» What you need to do:
Continue the passage on eIF5A and its role in human disease from the point where it ends.

» Document passage:
-- Opening Marker --
The essential role eIF5A plays in the stated cellular processes implicates this protein in the pathogenesis of a wide variety of human diseases. Increasing evidence suggests that hyp-eIF5A plays an important role in modulating virus propagation. It has been defined as an essential cofactor of the human immunodeficiency virus type 1 (HIV-1) Rev transport factor. Through specific Rev binding, it participates in the translocation of unspliced viral mRNAs across the nuclear envelope [56] and can behave as a nucleocytoplasmic shuttling protein [57]. Although HIV was the first virus suggested to require eIF5A, this factor also participates in the replication of other viruses, such as the Marburg virus (MARV) and Ebola virus [58]. A second human pathogenesis with a well-defined link to eIF5A is diabetes. In mouse models of diabetes, hyp-eIF5A in pancreatic islet β-cells is responsible for the translation of cytokine-induced transcripts, as well as for the activation and proliferation of T helper cells [41][59][60].
-- Closing Marker --
» Entries supplied:
-- Opening Marker --
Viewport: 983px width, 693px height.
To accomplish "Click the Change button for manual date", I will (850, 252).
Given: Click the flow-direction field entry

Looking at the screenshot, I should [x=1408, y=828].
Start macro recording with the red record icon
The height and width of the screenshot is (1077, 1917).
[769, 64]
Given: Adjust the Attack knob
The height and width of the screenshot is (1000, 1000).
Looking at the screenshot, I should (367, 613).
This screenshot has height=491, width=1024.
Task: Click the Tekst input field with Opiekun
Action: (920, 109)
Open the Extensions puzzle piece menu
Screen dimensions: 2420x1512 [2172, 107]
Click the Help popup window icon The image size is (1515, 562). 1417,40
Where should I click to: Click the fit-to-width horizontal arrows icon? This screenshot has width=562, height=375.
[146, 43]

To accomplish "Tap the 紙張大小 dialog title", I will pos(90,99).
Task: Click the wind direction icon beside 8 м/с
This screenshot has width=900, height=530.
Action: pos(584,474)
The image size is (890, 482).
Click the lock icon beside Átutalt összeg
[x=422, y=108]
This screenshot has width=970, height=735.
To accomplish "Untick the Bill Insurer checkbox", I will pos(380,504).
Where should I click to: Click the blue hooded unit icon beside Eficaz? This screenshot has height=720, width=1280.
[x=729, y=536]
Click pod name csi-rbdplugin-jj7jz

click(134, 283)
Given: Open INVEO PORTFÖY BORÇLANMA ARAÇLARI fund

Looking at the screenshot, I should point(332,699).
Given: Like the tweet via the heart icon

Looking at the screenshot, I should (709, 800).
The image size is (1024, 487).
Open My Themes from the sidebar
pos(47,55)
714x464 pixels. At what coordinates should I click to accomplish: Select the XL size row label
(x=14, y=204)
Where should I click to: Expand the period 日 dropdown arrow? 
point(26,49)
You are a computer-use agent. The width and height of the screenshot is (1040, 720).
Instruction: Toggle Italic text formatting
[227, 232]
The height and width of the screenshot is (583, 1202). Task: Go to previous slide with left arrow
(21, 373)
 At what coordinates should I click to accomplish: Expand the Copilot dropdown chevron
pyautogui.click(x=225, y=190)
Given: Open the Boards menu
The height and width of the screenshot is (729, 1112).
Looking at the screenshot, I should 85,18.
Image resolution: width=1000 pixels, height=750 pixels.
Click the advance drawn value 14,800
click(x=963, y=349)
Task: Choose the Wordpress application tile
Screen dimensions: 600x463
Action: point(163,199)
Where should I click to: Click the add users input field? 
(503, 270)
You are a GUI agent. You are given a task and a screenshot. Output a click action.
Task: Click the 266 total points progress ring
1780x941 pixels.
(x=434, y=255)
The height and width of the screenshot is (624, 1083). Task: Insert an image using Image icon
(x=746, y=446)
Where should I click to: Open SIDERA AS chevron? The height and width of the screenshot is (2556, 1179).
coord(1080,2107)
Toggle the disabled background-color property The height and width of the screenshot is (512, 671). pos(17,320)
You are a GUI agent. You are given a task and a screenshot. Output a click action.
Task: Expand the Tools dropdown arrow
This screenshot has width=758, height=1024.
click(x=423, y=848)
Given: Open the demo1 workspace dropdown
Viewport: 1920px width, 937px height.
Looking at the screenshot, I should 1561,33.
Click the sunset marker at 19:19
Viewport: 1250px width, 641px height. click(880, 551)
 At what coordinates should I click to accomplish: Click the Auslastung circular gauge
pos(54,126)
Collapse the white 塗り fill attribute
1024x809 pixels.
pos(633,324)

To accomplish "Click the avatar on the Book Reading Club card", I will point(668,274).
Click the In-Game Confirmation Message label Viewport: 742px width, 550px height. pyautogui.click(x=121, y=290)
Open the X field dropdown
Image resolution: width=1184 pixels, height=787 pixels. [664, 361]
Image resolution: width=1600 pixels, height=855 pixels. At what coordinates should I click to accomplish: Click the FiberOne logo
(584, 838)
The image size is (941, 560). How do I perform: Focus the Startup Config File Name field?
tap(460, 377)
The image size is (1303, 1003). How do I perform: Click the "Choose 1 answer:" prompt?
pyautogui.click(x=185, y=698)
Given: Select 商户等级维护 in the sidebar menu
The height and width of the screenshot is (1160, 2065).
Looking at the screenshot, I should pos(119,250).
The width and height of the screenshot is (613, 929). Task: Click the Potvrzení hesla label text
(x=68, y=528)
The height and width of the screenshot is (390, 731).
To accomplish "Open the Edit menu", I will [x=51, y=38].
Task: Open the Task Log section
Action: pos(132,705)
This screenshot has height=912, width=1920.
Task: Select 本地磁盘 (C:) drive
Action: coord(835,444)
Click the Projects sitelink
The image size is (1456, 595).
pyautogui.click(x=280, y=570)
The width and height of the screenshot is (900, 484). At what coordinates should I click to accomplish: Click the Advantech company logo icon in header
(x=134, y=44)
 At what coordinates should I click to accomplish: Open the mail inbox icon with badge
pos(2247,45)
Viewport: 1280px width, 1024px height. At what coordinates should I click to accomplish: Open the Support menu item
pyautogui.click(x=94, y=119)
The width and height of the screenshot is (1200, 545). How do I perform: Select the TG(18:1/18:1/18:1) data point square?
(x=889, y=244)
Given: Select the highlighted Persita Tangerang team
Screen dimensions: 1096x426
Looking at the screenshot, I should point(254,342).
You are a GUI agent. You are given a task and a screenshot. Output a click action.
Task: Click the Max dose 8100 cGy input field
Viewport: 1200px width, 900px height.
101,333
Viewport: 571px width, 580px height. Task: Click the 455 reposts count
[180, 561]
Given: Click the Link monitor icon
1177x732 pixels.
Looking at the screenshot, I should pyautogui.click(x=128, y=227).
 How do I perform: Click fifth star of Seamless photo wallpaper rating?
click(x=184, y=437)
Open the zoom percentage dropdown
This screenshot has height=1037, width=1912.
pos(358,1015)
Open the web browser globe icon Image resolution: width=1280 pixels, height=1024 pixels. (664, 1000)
-- Closing Marker --
» Task result:
The two paralogous genes encoding eIF5A, EIF5A1 and EIF5A2, are expressed under different conditions. EIF5A1 is ubiquitously expressed in all mammalian tissues and cell types, whereas EIF5A2 shows restricted expression in healthy tissue (being almost undetectable) but is overexpressed in certain tissues or cancer cells. The overexpression of both eIF5A isoforms has been observed in several tumors and triggers cell migration, invasion, and cancer metastasis (see review [51] for details), but EIF5A2 is considered a potential oncogene and diagnostic or prognostic marker [61][62] because it is associated with poor survival, advanced disease stage, poor response to chemotherapeutic drugs, and metastasis. Genetic variants of eIF5A genes have been identified as the basis of certain rare neurodevelopmental disorders in humans [63].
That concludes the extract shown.